Source extract:

Tuesday, March 7, 2017

"And Miles to Go Before I Sleep"

For my Dad on this publication day in 1923.  Whenever I read it, I'm suddenly a little girl again looking over his shoulder at the words on the page and hearing his deep voice break a little as he quoted the last lines.   

Frost called it his "best bid for remembrance".  The morning he wrote it, he'd been up all night working on a separate poem entirely, something he'd never done before.  It wasn't until the dawn hours when he was outside watching a June sunrise that he was hit with such a massive idea that he ran back inside to compose "Stopping by the Woods on a Snowy Evening" without lifting his pen from the page.   

He claimed it had been like a hallucination.

I think it was something else.

Whose woods these are I think I know.

Listing:

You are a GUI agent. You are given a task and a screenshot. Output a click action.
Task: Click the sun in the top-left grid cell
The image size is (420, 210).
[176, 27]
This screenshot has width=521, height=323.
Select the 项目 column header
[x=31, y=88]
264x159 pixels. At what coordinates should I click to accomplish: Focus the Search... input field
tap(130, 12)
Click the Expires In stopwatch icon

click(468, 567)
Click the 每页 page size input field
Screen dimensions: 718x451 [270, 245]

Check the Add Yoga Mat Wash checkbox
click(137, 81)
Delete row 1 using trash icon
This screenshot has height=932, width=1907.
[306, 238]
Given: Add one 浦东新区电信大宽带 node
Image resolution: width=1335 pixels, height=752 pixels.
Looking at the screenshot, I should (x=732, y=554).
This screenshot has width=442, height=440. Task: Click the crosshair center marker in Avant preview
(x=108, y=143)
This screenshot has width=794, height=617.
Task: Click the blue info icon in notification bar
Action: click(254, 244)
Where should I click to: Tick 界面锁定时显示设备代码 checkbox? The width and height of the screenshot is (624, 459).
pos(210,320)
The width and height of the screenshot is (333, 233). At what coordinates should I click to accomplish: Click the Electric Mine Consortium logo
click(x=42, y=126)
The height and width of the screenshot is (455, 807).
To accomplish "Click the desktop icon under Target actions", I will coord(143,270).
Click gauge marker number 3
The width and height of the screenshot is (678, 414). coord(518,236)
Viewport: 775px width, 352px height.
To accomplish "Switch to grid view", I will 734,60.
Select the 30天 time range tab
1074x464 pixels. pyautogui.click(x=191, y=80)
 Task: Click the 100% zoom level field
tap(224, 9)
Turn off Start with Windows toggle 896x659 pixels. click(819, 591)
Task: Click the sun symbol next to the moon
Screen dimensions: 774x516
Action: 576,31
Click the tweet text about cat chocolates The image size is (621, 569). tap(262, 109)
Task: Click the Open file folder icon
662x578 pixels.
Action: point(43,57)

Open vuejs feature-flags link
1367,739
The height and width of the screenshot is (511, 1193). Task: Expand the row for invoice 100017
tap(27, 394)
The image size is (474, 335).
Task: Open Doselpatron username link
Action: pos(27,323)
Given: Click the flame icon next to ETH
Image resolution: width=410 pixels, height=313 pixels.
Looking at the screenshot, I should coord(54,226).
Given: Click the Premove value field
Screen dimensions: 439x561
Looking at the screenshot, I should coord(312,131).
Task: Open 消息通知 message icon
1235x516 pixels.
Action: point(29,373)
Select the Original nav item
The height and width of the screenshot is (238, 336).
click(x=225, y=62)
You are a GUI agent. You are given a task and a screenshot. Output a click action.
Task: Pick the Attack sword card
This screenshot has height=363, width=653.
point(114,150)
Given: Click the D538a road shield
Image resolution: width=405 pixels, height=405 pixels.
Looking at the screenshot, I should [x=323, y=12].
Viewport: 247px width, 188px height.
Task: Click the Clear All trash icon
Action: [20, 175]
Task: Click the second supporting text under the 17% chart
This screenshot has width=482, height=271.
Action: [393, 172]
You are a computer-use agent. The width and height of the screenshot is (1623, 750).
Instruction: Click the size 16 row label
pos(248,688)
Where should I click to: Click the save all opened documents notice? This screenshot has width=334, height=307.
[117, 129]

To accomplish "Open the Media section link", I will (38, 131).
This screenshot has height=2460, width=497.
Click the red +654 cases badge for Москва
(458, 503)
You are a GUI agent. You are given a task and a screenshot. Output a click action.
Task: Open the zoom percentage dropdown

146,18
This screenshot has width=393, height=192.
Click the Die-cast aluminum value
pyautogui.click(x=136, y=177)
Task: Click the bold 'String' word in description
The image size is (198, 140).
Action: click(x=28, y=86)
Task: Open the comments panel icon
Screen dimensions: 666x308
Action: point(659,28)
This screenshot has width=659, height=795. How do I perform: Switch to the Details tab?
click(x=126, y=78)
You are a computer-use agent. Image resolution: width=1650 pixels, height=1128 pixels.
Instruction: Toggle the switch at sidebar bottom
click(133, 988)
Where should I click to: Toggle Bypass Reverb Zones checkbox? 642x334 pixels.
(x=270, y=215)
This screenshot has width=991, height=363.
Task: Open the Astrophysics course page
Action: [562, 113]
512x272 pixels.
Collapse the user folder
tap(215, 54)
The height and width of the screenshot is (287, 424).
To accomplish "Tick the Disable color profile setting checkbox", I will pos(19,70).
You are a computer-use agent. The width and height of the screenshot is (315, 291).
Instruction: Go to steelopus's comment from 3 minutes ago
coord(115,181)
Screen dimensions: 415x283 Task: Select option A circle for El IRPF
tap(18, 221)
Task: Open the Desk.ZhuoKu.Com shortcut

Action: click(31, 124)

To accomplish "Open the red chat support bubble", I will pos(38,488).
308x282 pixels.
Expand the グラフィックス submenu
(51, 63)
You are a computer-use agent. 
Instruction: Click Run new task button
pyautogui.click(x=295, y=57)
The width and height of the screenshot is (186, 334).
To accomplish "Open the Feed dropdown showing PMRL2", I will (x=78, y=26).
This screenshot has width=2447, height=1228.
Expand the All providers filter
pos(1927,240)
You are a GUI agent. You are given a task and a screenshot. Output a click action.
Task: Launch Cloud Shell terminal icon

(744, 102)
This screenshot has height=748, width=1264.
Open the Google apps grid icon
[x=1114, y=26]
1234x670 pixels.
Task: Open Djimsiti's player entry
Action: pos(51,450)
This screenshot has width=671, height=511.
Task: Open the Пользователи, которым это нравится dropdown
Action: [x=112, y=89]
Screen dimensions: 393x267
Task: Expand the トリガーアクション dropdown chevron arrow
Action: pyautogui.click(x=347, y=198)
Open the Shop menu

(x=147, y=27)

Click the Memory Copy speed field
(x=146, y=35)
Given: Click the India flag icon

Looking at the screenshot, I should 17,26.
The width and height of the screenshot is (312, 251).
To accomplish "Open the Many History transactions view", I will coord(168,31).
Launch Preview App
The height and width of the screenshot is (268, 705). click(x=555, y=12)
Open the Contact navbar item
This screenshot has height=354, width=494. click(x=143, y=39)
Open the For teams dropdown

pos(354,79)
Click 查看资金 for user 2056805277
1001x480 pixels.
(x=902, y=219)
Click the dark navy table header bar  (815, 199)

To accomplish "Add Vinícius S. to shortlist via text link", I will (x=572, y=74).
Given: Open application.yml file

Tasks to perform:
**a.** Reproduce the passage from the post about Frost's poem, starting with "Tuesday, March 7, 2017" and going on through "from the page.".
**b.** Carry on the post about Frost's poem from its final line.

Task-by-task outputs:
**a.**
Tuesday, March 7, 2017

"And Miles to Go Before I Sleep"

For my Dad on this publication day in 1923.  Whenever I read it, I'm suddenly a little girl again looking over his shoulder at the words on the page and hearing his deep voice break a little as he quoted the last lines.   

Frost called it his "best bid for remembrance".  The morning he wrote it, he'd been up all night working on a separate poem entirely, something he'd never done before.  It wasn't until the dawn hours when he was outside watching a June sunrise that he was hit with such a massive idea that he ran back inside to compose "Stopping by the Woods on a Snowy Evening" without lifting his pen from the page.

**b.**
His house is in the village though;
He will not see me stopping here   
To watch his woods fill up with snow.
My little horse must think it queer   
To stop without a farmhouse near
Between the woods and frozen lake
The darkest evening of the year.   
He gives his harness bells a shake
To ask if there is some mistake.
The only other sound’s the sweep
Of easy wind and downy flake.   
The woods are lovely, dark and deep,
But I have promises to keep,
And miles to go before I sleep,
And miles to go before I sleep.
Robert Frost, "Stopping by Woods on a Snowy Evening"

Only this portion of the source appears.